**WHAT YOU SHOULD DO**
Review the material line by line. Identify and copy every line that contains the string "dropdown".

-------------------------

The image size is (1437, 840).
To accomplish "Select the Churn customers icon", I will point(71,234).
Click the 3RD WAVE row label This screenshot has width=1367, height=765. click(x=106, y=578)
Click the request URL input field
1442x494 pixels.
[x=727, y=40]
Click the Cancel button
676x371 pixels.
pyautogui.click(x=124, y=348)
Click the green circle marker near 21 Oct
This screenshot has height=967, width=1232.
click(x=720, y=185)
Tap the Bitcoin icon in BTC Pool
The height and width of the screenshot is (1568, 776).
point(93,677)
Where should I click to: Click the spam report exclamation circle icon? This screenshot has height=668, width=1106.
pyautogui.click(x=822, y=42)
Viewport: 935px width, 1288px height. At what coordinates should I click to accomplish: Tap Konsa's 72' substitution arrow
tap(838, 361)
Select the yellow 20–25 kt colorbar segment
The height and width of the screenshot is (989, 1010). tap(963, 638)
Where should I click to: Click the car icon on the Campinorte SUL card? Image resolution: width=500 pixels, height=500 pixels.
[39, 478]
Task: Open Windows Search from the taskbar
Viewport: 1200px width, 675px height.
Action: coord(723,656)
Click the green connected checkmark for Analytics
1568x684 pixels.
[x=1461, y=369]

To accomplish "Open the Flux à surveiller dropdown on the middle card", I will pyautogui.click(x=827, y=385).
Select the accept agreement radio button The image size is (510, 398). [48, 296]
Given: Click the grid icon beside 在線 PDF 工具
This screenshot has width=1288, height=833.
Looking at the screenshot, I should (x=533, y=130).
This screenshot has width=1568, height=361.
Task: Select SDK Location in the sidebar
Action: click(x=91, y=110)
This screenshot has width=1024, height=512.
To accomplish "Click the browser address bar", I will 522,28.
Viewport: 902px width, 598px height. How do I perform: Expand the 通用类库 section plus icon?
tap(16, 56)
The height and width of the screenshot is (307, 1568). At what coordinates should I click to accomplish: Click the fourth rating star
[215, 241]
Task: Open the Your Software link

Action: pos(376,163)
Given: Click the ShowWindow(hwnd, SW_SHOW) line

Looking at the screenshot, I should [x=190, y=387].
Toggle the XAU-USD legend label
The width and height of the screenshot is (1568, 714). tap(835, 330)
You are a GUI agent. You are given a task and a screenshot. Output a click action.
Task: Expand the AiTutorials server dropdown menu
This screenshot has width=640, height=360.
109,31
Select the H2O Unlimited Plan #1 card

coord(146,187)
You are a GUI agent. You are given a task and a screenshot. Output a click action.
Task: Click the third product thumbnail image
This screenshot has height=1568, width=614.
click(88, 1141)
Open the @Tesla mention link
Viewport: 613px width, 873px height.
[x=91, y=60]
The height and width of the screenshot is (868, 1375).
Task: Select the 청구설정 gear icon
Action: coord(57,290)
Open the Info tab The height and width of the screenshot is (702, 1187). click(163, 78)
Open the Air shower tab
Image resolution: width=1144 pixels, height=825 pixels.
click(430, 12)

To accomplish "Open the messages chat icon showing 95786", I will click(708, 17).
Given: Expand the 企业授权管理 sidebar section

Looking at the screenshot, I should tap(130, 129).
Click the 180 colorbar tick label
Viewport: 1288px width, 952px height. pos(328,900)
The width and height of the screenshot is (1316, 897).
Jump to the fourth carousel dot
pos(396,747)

-------------------------

**THE ANSWER**
To accomplish "Open the Flux à surveiller dropdown on the middle card", I will pyautogui.click(x=827, y=385).
Task: Expand the AiTutorials server dropdown menu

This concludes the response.